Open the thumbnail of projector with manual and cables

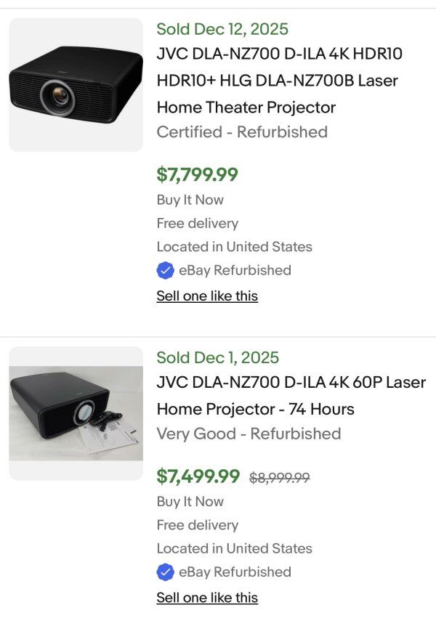[76, 412]
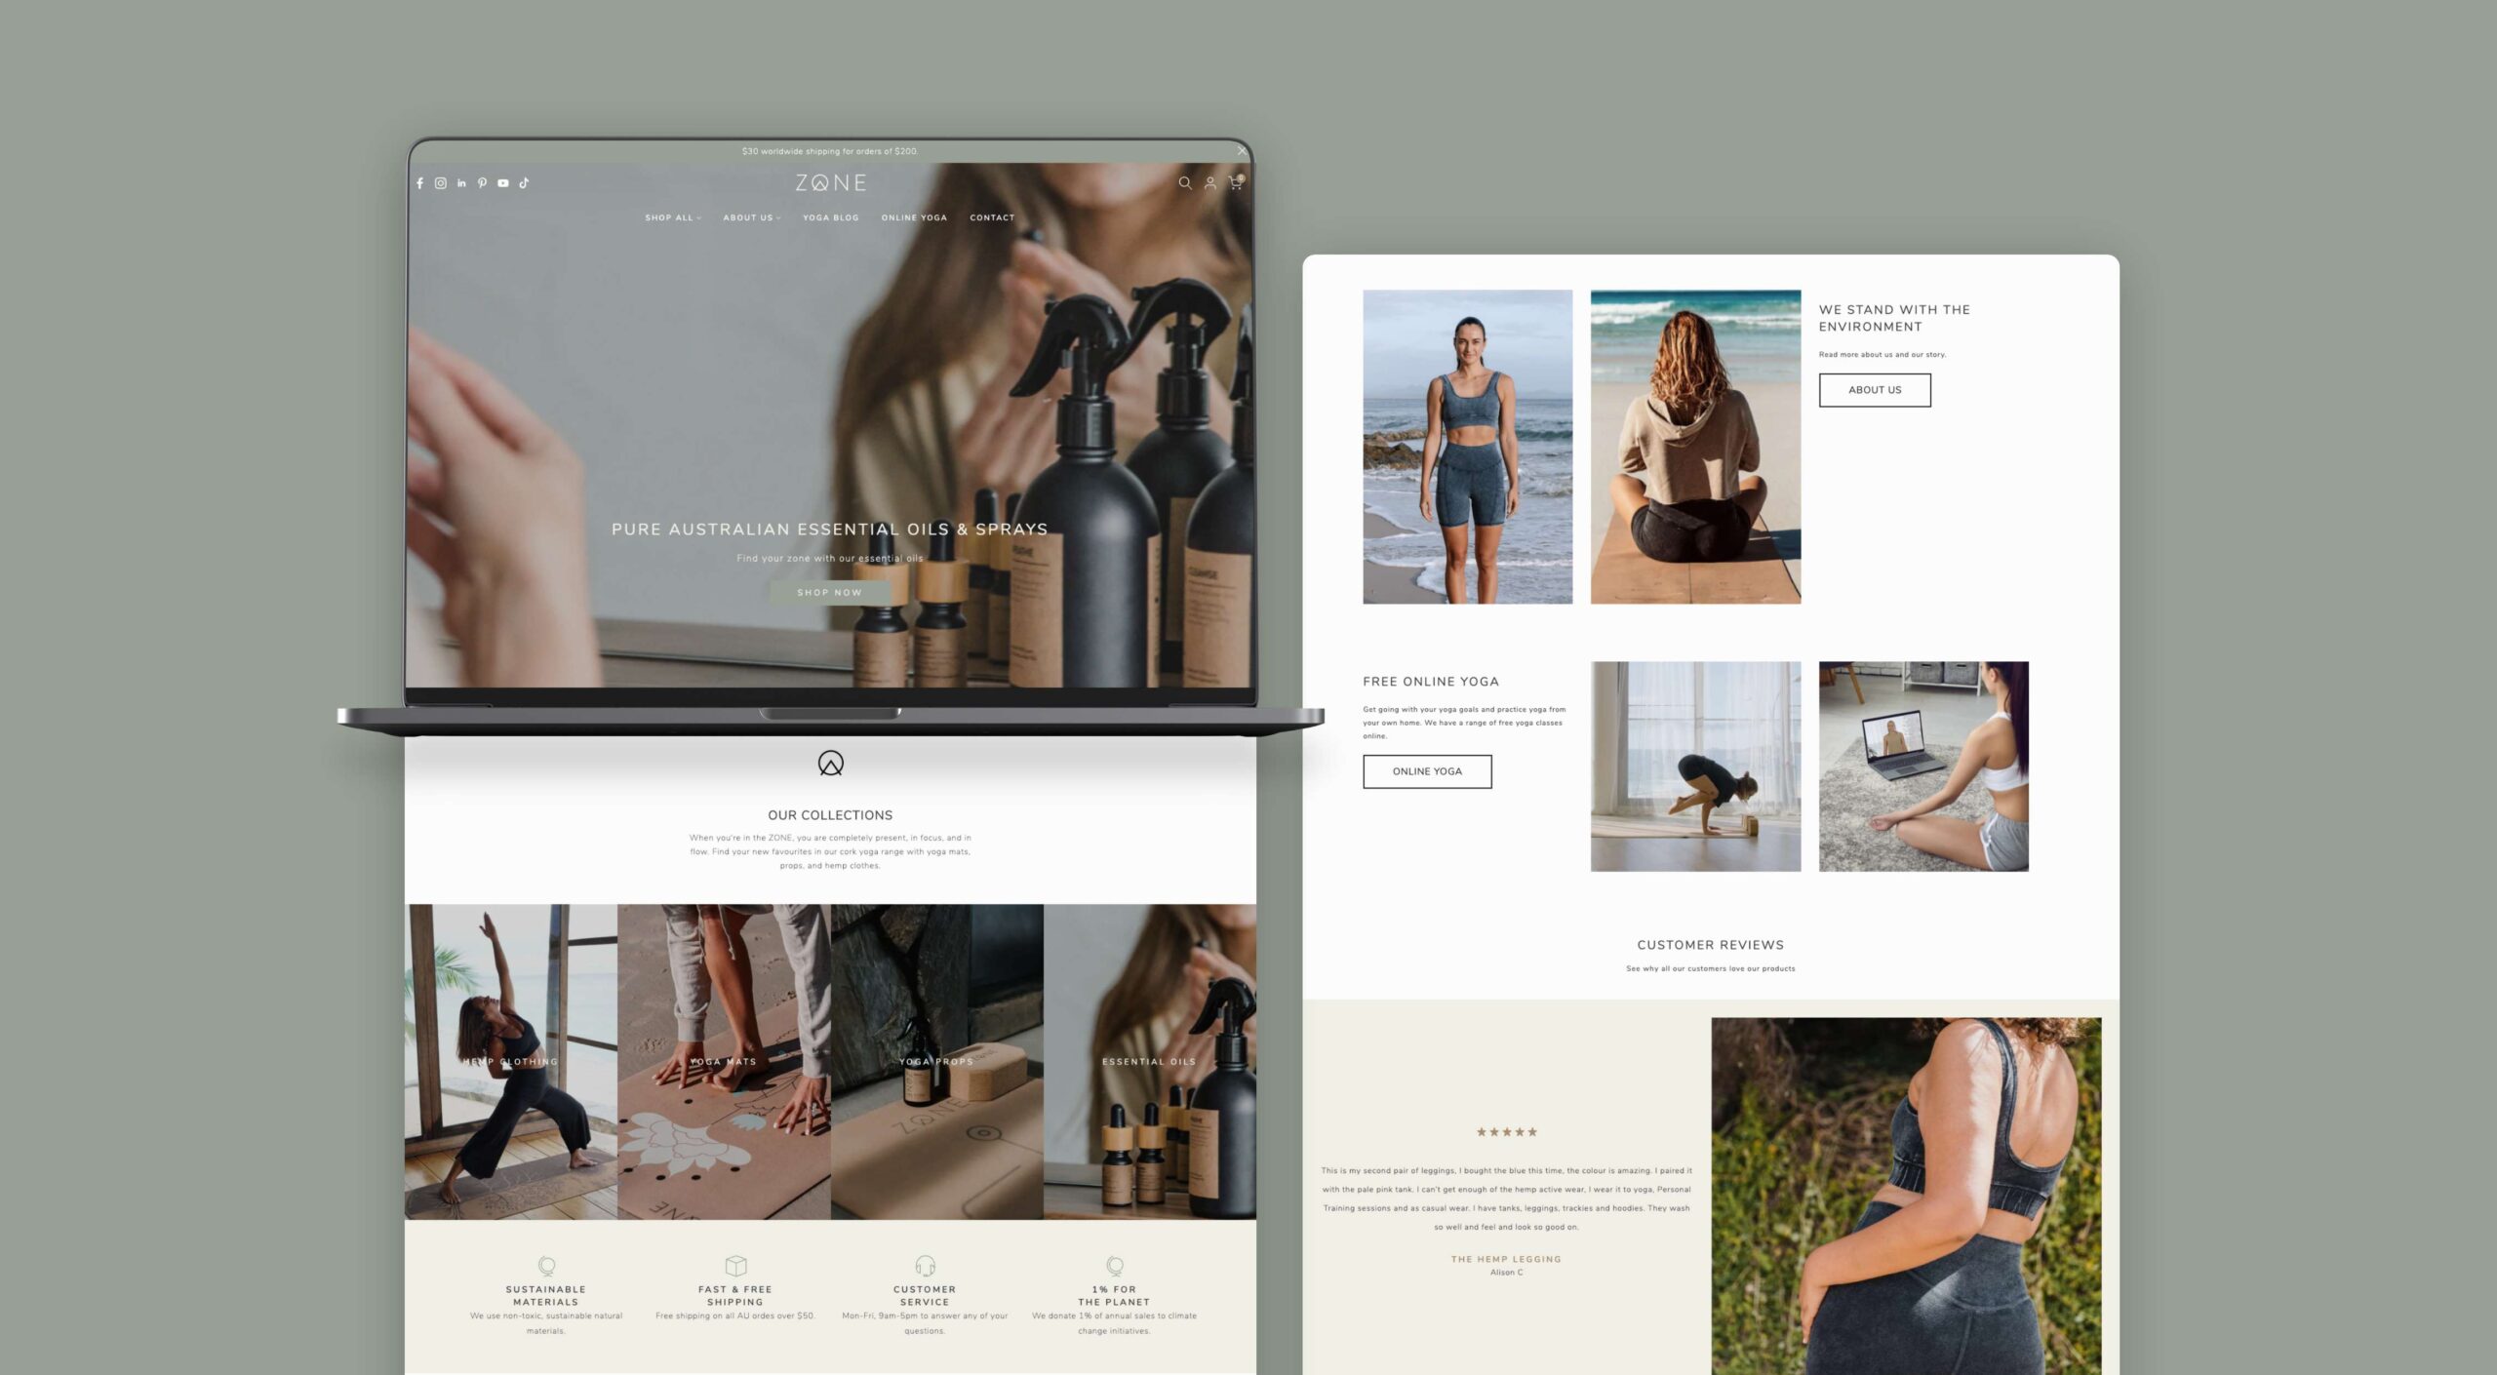The width and height of the screenshot is (2497, 1375).
Task: Open the Online Yoga nav item
Action: point(914,217)
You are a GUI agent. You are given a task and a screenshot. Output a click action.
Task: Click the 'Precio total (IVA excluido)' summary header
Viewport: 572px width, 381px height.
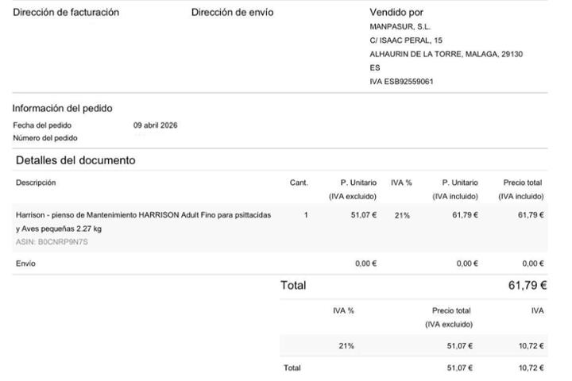(451, 318)
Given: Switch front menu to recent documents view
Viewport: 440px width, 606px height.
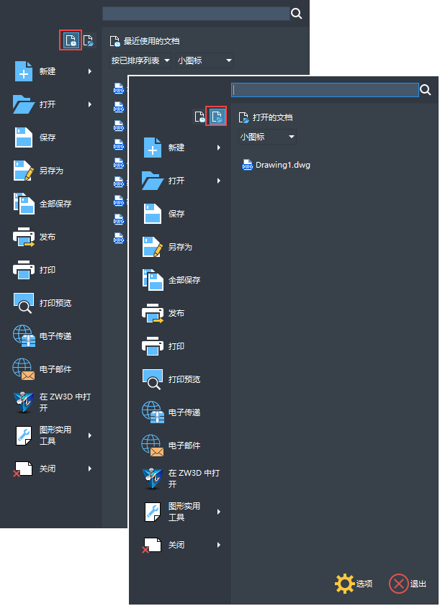Looking at the screenshot, I should pyautogui.click(x=200, y=117).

---------------

> **What is expected**:
Reproduce every line of the records above word for word, leaving out the pictures.

> **Task response**:
Open the thumbnail of projector with manual and cables

[76, 412]
The width and height of the screenshot is (2497, 1375).
Task: Open the Online Yoga nav item
Action: point(914,217)
You are a GUI agent. You are given a task and a screenshot. Output a click action.
Task: Click the 'Precio total (IVA excluido)' summary header
Viewport: 572px width, 381px height.
(451, 318)
Given: Switch front menu to recent documents view
Viewport: 440px width, 606px height.
Looking at the screenshot, I should pyautogui.click(x=200, y=117).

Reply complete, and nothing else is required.